- _Source material_:
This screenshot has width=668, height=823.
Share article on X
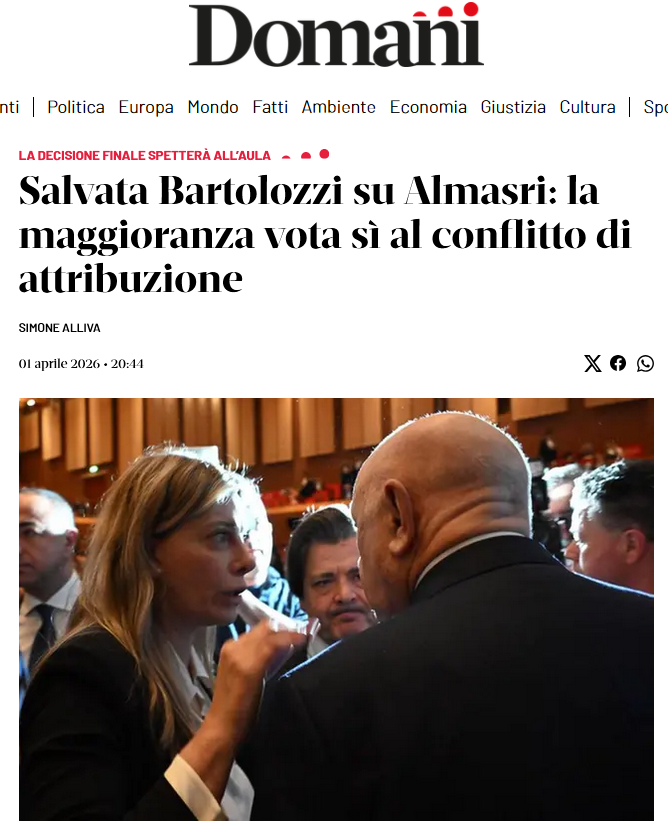(x=592, y=363)
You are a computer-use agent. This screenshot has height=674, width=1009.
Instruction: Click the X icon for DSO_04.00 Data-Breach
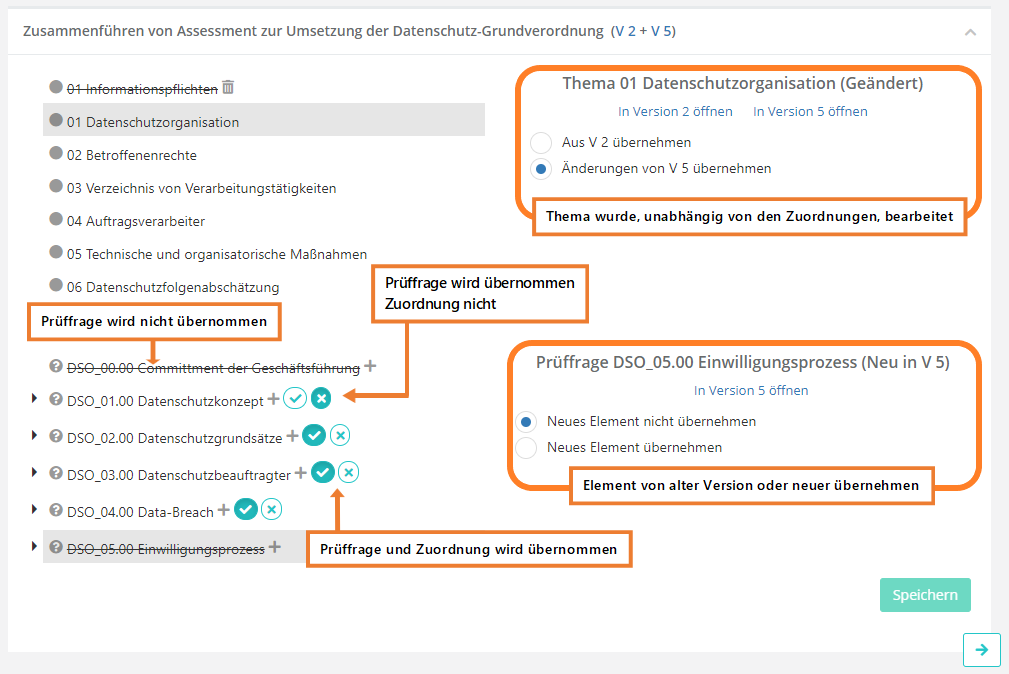271,510
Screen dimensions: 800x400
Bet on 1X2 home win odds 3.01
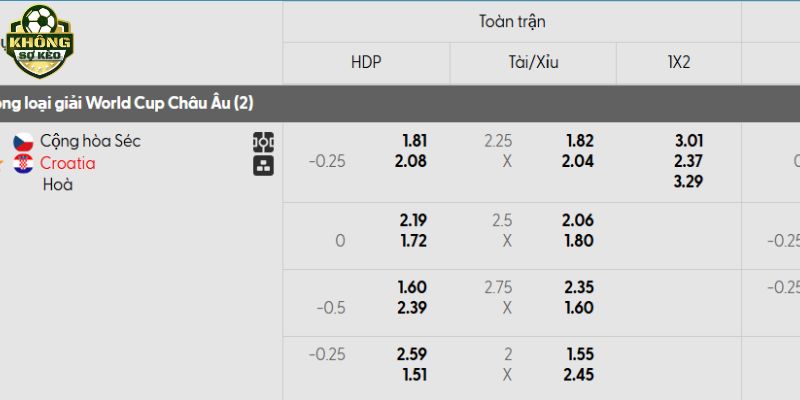coord(689,141)
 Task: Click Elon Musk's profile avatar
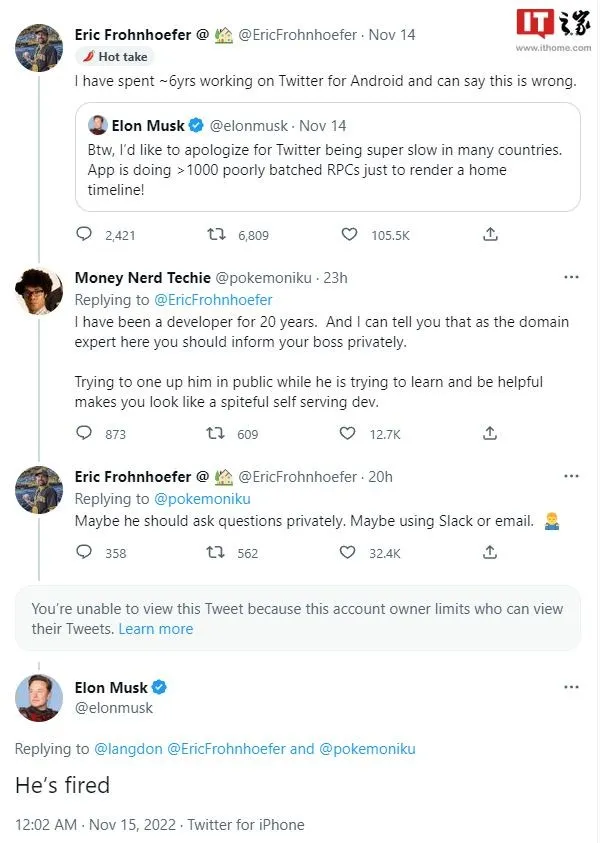(39, 698)
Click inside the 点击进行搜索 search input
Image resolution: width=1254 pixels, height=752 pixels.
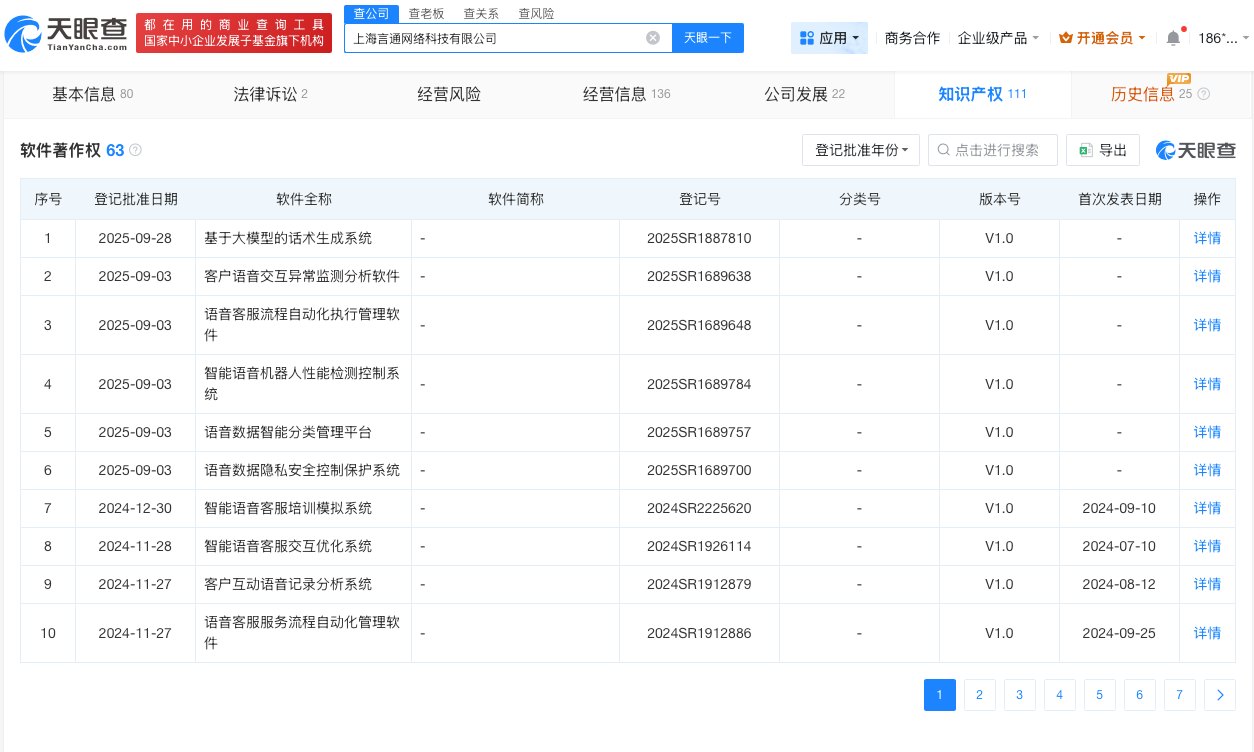(x=1000, y=150)
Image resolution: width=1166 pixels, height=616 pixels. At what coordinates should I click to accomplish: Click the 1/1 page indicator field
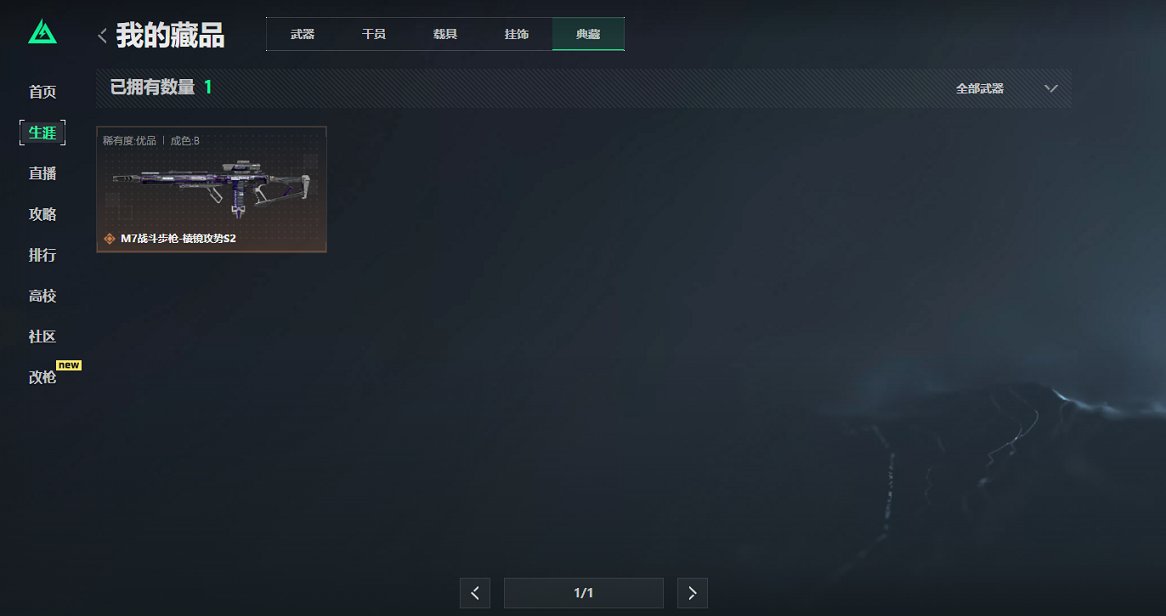tap(584, 593)
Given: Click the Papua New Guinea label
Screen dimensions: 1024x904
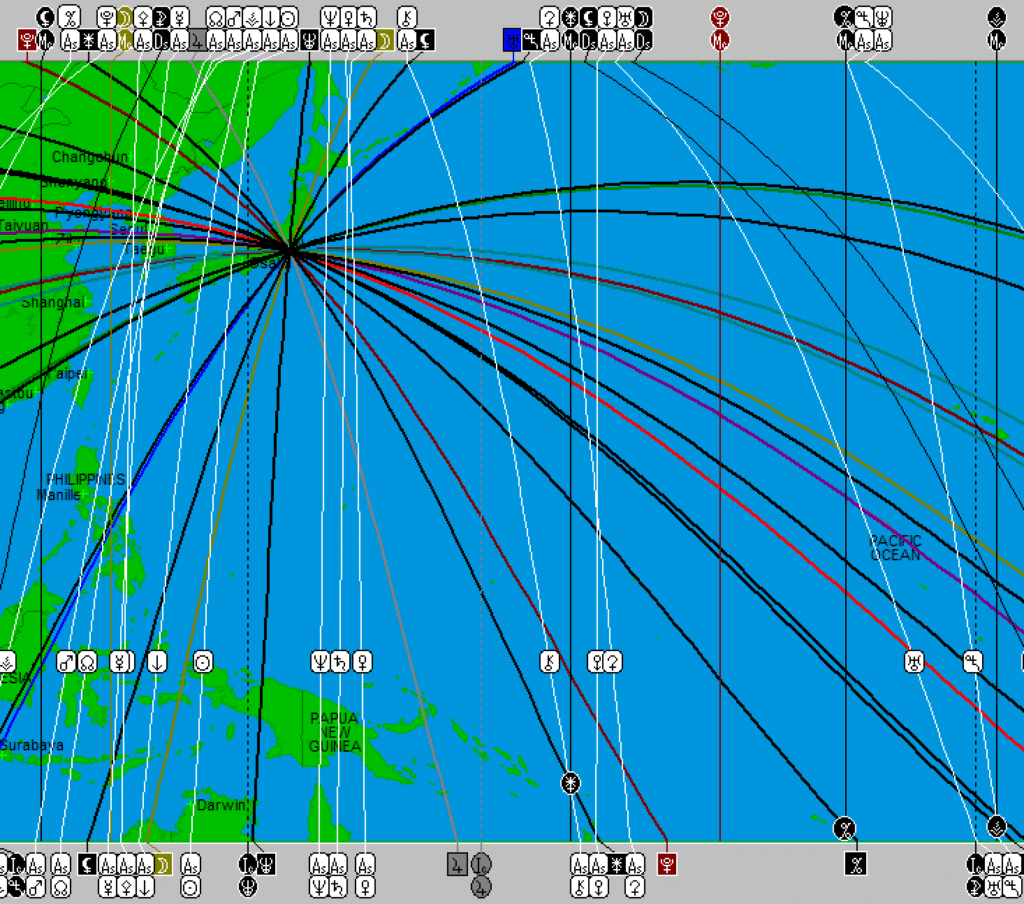Looking at the screenshot, I should (x=334, y=732).
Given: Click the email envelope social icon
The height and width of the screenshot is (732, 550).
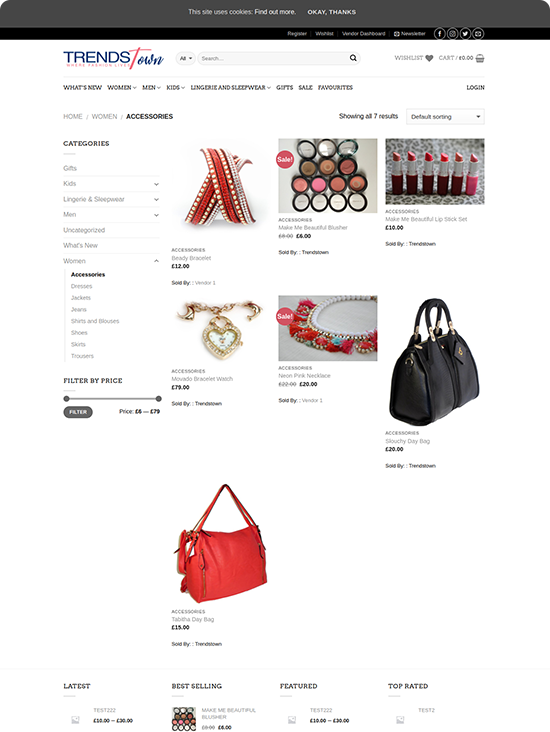Looking at the screenshot, I should coord(478,34).

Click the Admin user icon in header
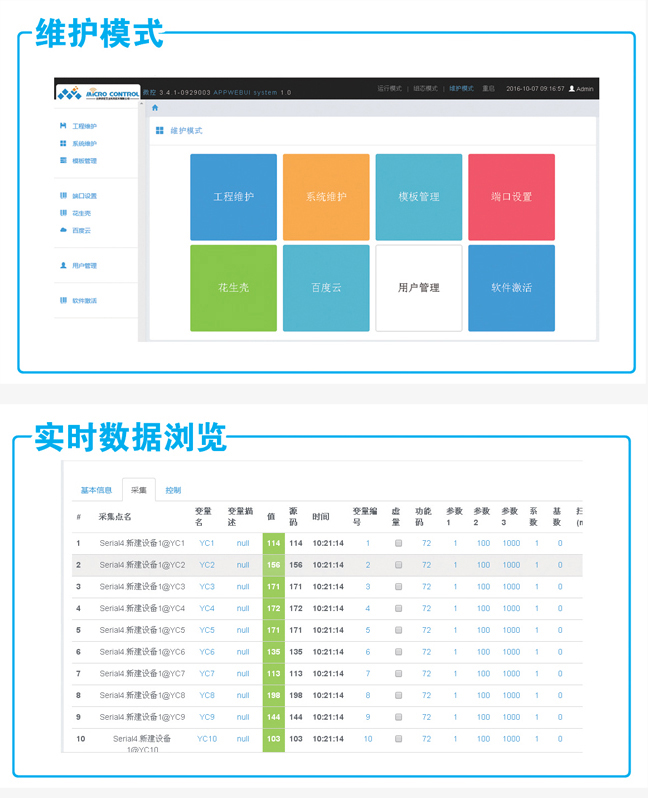click(x=572, y=89)
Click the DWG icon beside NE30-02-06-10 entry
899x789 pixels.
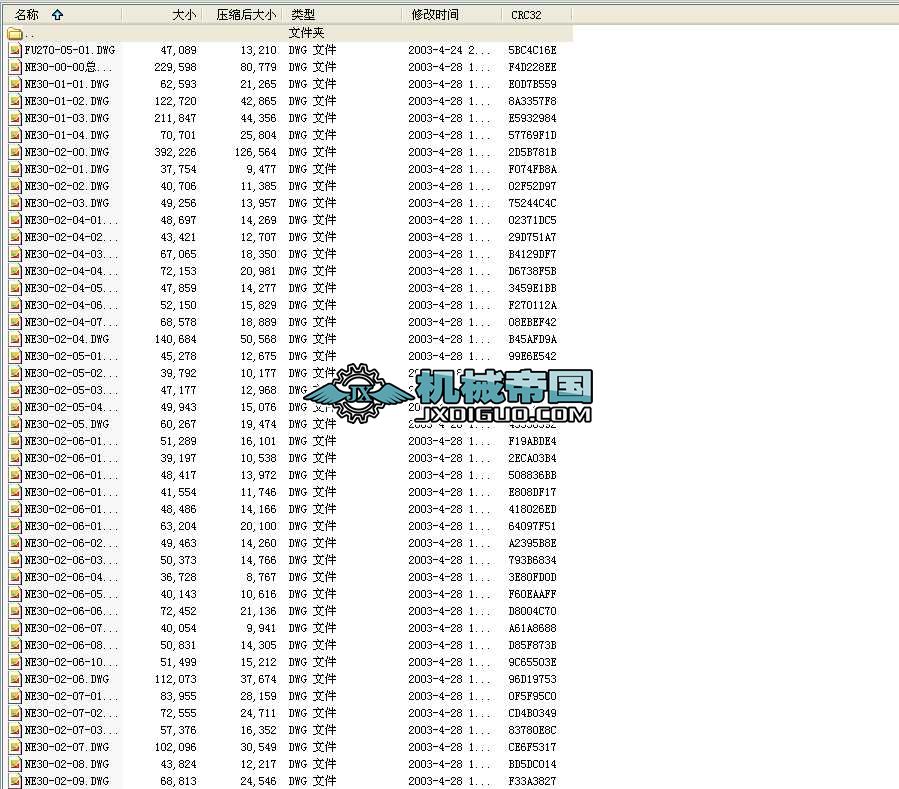point(15,661)
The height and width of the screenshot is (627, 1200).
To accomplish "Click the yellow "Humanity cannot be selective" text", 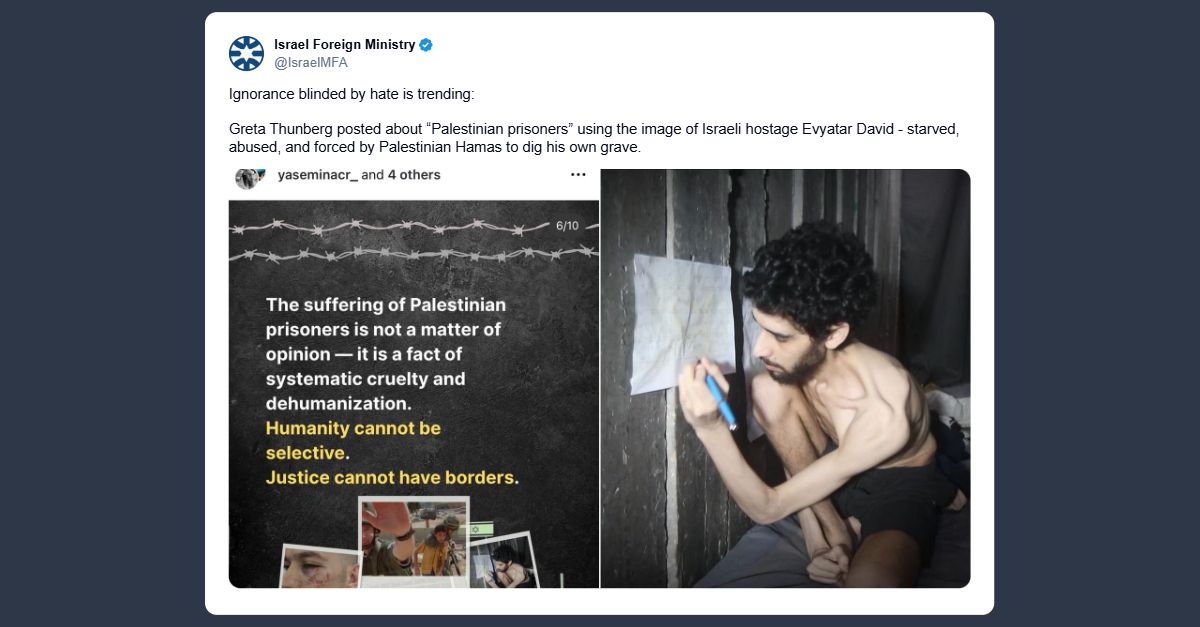I will pos(353,440).
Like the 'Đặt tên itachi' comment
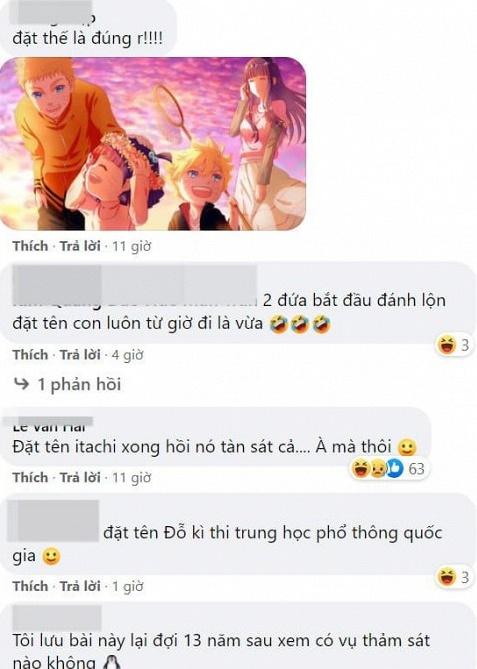The height and width of the screenshot is (669, 477). pos(30,477)
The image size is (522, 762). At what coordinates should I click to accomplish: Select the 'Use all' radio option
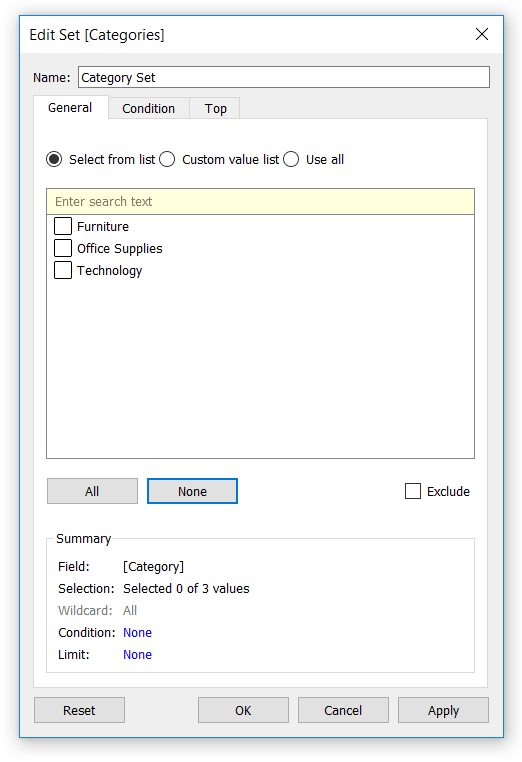(291, 159)
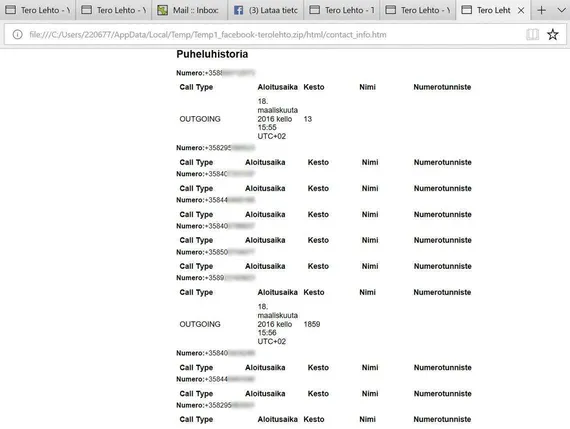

- _What to work on_: Tally the lines of the records holding the word "This", then give only the resulting number.

- _Task response_: 2